Le lancement de la fintech Raisin aux Etats-Unis se précise
Au Fintech Inn, le rendez-vous des Fintech qui se déroule les 27 et 28 novembre à Vilnius (Lituanie), certaines fintech regardent déjà vers d’autres horizons. Au même titre que Revolut, la fintech allemande Raisin, spécialisée dans les produits d’épargne, a prévu de s’installer aux Etats-Unis en 2020. «Ce sera pour le second semestre», confie à L’Agefi Tamaz Georgadze, directeur général de Raisin. «Nous sommes en pourparlers avec cinq banques américaines qui souhaitent rejoindre la plate-forme. J’espère que nous arriverons à dix banques partenaires en 2020.»
Partenaire de 90 banques européennes, Raisin admet qu’elle devra adapter ses offres à destination du marché américain, sans pour autant donner de détails sur leur contenu. Tamaz Georgadze aborde sereinement son arrivée aux Etats-Unis, où 6.000 banques sont en concurrence «via le canal digital». Selon lui, «les grandes banques n’offrent pas des taux attractifs sur des produits d’épargne. Notre avantage est que nous nous concentrons sur les dépôts.»
17,5 milliards d’euros de dépôts
Fondée en 2013, la fintech revendique 215.000 clients pour un total de 17,5 milliards d’euros de dépôts. Elle ne communique pas sur le nombre de clients visés aux Etats-Unis, mais prépare activement son arrivée. Situé sur la Côte-Est, son bureau sera composé de dix personnes à son lancement, dont Marcel Bock, un ancien de McKinskey, qui vient d'être nommé responsable du développement de ses activités américaines (PMO, pour project management officer) et Paul Knodel, un ancien de Citigroup et Merrill Lynch, responsable du bureau.

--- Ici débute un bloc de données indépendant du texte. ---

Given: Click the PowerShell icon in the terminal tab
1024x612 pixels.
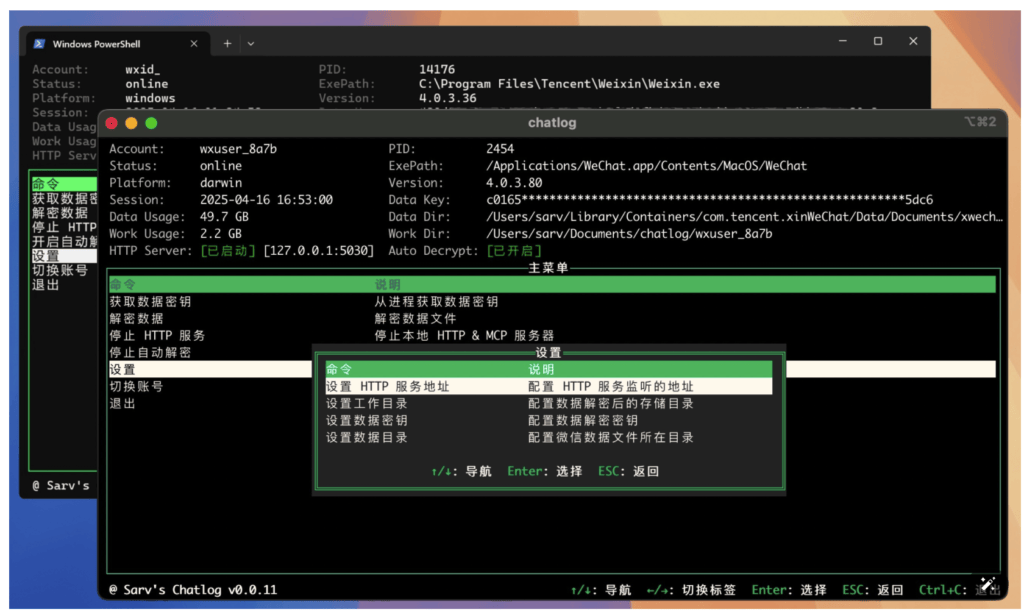Looking at the screenshot, I should pos(39,43).
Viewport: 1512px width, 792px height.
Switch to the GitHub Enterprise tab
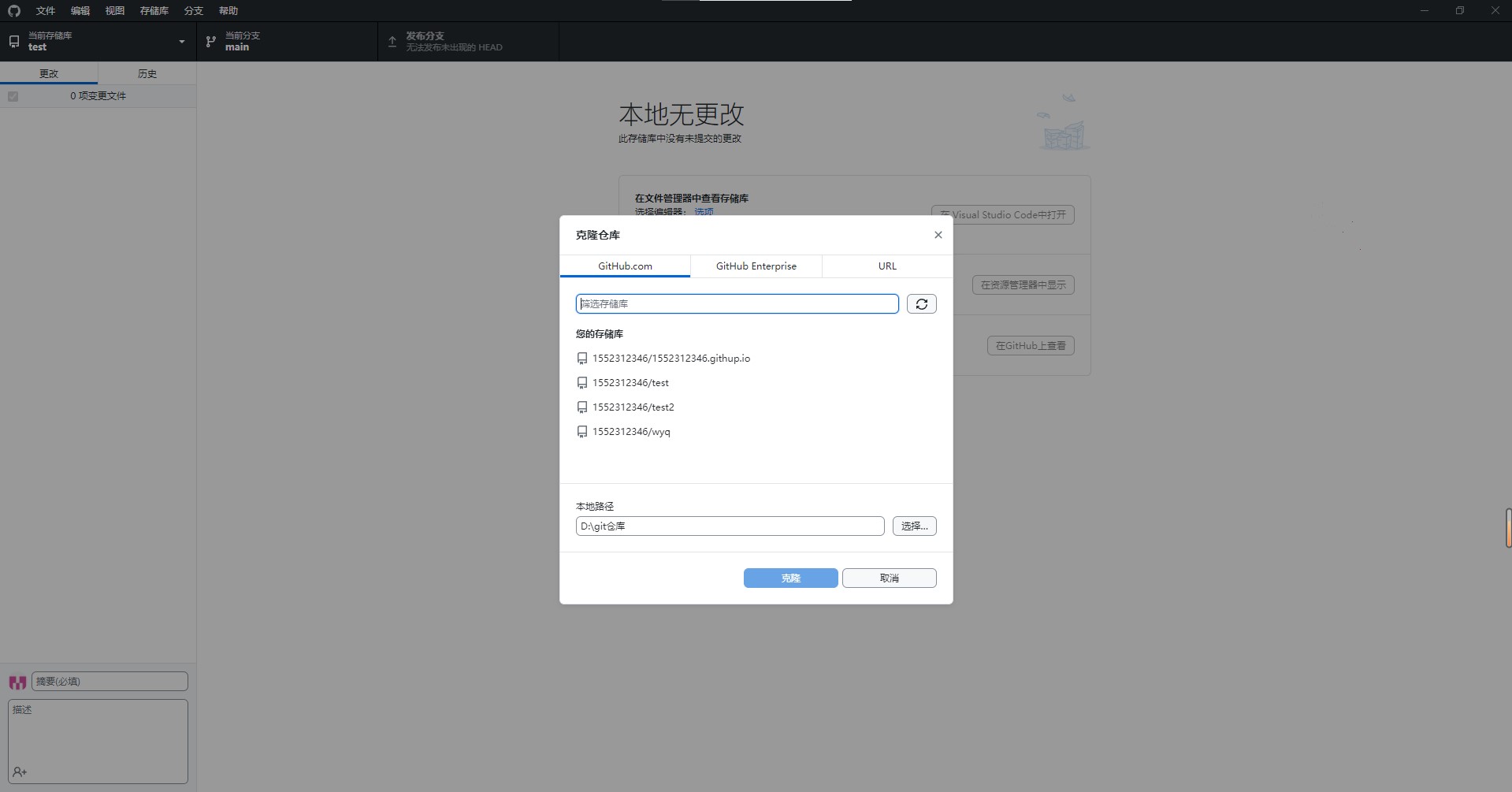(x=756, y=266)
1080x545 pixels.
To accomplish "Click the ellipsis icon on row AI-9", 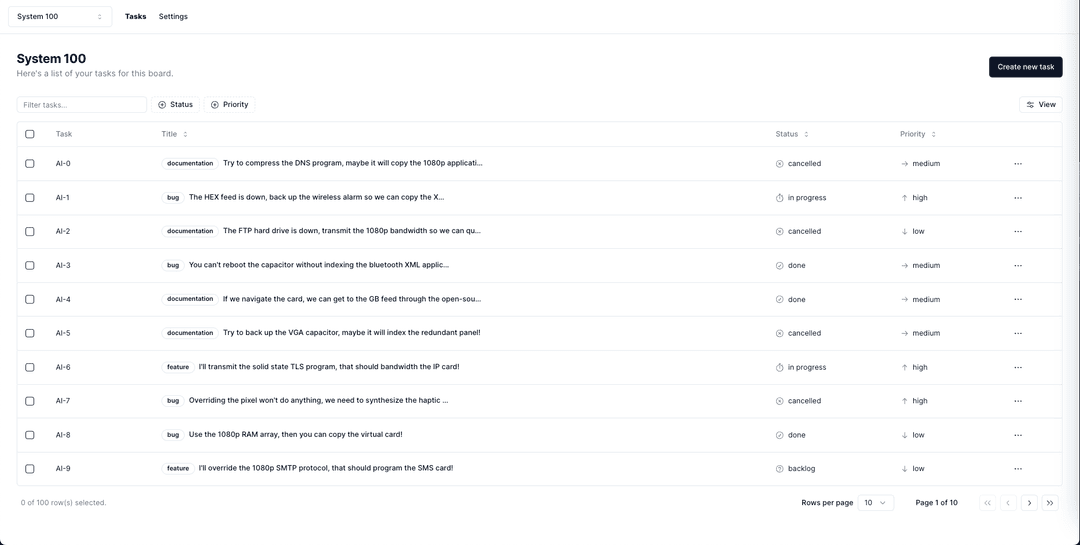I will 1018,469.
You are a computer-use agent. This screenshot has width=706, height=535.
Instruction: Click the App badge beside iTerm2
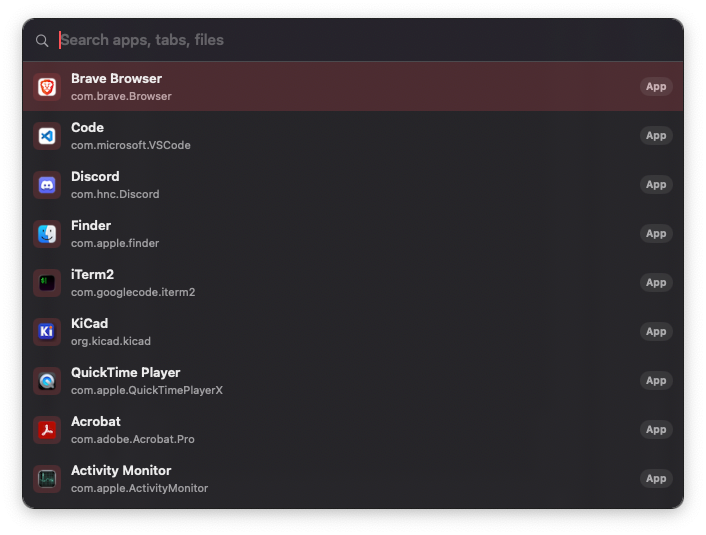coord(656,283)

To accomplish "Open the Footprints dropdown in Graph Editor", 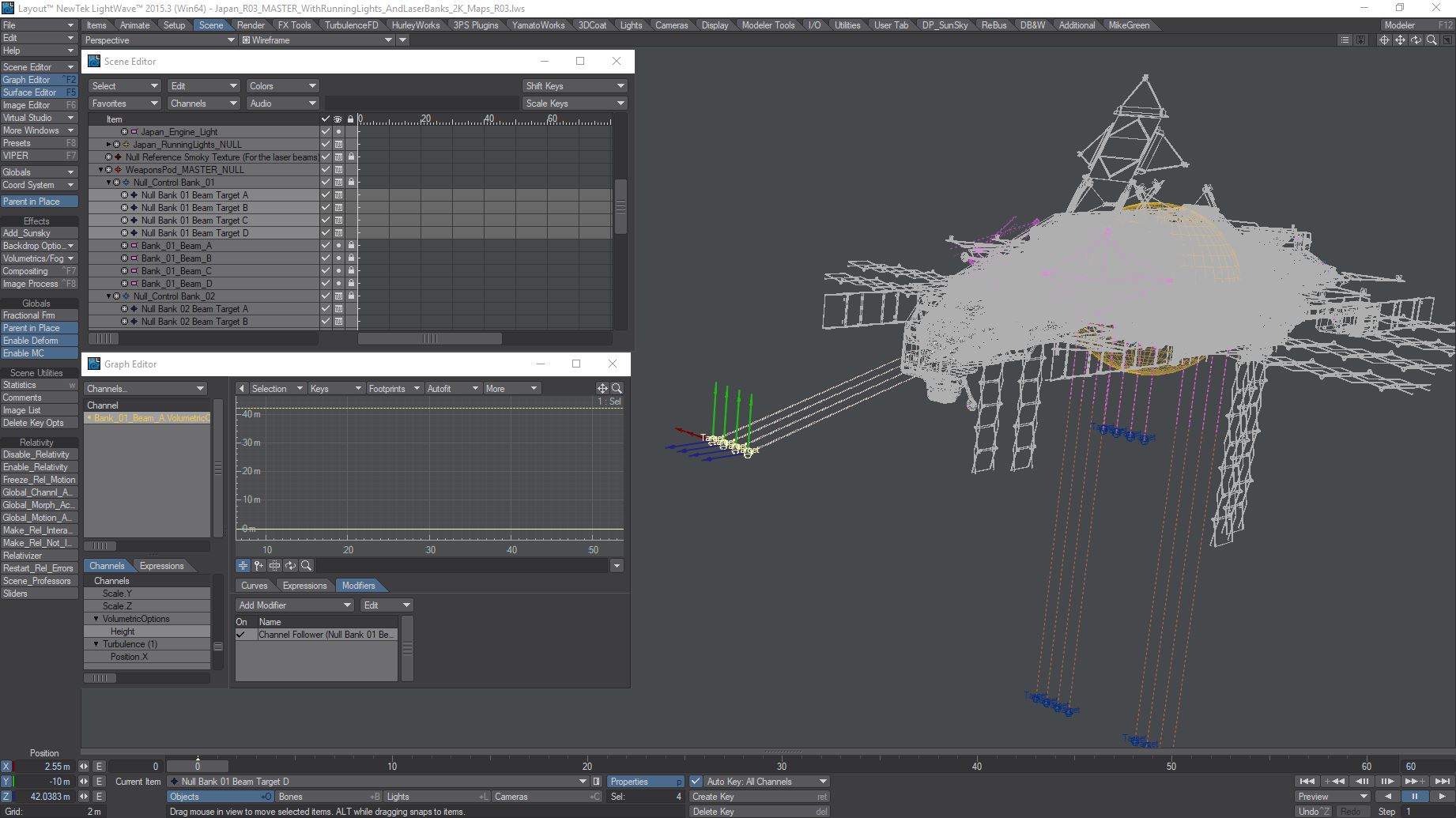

Au Fintech Inn, qui rassemble plus de 3.000 participants, Tamaz Georgadze, n’oublie pas de cultiver son réseau européen. Le patron de la fintech a rencontré certains représentants de banques lituaniennes partenaires et espère créer de nouvelles opportunités. Début 2020, Raisin nouera un partenariat «avec une grande banque italienne» confie son patron. La fintech allemande qui avait racheté la banque MHB en mars dernier, envisage aussi d’autres acquisitions. «Nous accordons naturellement une attention particulière aux acquisitions potentielles qui permettront d’atteindre nos objectifs stratégiques plus rapidement» conclut Tamaz Georgadze.